One minute later, and I was in the ring. I handed off my glasses and brushed back my hair. My fingers touched the scar on my forehead and it felt good and hot. The thin, pretty blonde facing me was someone I'd hated for a long time. But here, in the ring, there was no hate. There were no names.
My opponent was not Draco Malfoy. He was simply Opponent.
He came at me with a flurry of blows that were quick, but weak. He split my lip proper, but my guard was up enough to turns the blows into something less damaging. As I hunkered down when he pressed against me I saw and opening and took it, planting my knuckles into the smooth, pale skin covering the lowest part of his sternum.

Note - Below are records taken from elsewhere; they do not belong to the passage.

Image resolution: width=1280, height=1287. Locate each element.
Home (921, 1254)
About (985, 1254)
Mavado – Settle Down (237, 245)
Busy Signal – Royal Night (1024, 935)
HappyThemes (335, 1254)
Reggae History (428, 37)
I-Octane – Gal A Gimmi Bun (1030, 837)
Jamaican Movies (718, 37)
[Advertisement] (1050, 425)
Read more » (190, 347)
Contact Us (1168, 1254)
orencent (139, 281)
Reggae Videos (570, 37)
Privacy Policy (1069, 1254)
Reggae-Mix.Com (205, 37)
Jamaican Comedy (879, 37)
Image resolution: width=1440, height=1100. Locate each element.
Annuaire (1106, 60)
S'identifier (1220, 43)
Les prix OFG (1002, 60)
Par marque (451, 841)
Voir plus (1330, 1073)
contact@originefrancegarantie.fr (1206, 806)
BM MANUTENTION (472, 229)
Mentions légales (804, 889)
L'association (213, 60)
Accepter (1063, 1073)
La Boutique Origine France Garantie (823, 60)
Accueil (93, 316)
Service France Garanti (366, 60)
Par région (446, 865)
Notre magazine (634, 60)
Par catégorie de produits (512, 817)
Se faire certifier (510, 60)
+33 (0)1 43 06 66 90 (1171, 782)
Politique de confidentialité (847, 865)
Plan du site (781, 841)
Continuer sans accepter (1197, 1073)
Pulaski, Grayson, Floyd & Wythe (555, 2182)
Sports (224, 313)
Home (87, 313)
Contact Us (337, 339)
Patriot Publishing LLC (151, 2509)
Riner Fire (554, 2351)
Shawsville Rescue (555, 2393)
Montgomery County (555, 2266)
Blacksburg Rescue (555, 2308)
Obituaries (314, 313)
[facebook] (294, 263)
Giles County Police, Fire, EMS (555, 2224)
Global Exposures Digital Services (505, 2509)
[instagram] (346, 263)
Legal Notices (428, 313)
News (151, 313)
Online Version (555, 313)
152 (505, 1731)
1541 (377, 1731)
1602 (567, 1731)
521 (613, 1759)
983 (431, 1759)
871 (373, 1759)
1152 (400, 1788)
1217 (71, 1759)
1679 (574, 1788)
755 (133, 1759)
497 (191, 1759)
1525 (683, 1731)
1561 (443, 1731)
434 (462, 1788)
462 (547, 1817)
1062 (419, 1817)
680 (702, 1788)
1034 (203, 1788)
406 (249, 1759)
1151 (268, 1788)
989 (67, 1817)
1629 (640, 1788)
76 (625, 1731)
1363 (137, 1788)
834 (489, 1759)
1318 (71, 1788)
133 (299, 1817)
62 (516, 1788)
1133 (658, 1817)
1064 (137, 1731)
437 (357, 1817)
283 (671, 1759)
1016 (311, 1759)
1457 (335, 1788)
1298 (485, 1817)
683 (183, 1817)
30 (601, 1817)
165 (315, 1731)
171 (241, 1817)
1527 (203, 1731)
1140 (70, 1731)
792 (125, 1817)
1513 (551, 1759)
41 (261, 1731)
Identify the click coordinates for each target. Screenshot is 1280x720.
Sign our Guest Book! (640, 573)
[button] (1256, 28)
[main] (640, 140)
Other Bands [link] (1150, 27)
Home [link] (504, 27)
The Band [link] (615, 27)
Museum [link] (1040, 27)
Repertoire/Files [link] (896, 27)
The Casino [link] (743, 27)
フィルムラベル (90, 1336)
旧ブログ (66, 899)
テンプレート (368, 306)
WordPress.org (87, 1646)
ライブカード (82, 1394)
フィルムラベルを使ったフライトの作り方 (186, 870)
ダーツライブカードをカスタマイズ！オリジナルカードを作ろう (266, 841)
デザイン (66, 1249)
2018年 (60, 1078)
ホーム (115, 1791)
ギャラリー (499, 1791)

The cry he forced out was whimpering and pathetic. Normally, it would have filled me with a much different fire that it did. As he hunched over I grabbed his ears and held his head down at my groin.
I'd done it before, but not for this purpose.
My knee made a mess of his face. I hit him once - twice - and then a third time before finally letting go. He slumped to the ground and I straddled his hips. We'd been here before, and I guess you could say it was a certain kind of fighting that we'd done, but it wasn't as violent as this.
I started hitting. Draco became less than an opponent. He had become all my frustration, anger, and hate personified, and I would beat all of my hangups into submission.
I don't know how long I pounded him. He managed to open his mouth and say something eventually. "Potter," he spit in a spray of blood, "I... I thought you... loved me..."
I said nothing, I just kept pounding.
"We made... luh... love, Potter... you loved me..."
"No Potter," I said, "just fist."
Eventually, he went limp. There was no cheering as I rose, finally feeling the sting of the bone-cuts on my knuckles. There were red, finger-painting smears on the stone floor all around Draco's limp form. The circle of fighters parted for me as I walked away.
From her corner, topless Hermione stared at me as I passed.
"Where did you get off to, psycho boy?" she asked.
"I just felt like destroying something beautiful."
I felt a large, leathery hand on my shoulder. I turned to see Dumbledore, his beard almost covering his dark-red, old-man nips. "Good job, Harry. I always knew you'd make your parents proud.
"But I have to go fight now. I'm up against Pavarti. I've been wanting to take the piss out of that little Indian girl for a minute."
I created it for all of us. It was our way of fighting back against everything. And it was much better than crying on Hagrid's shoulder.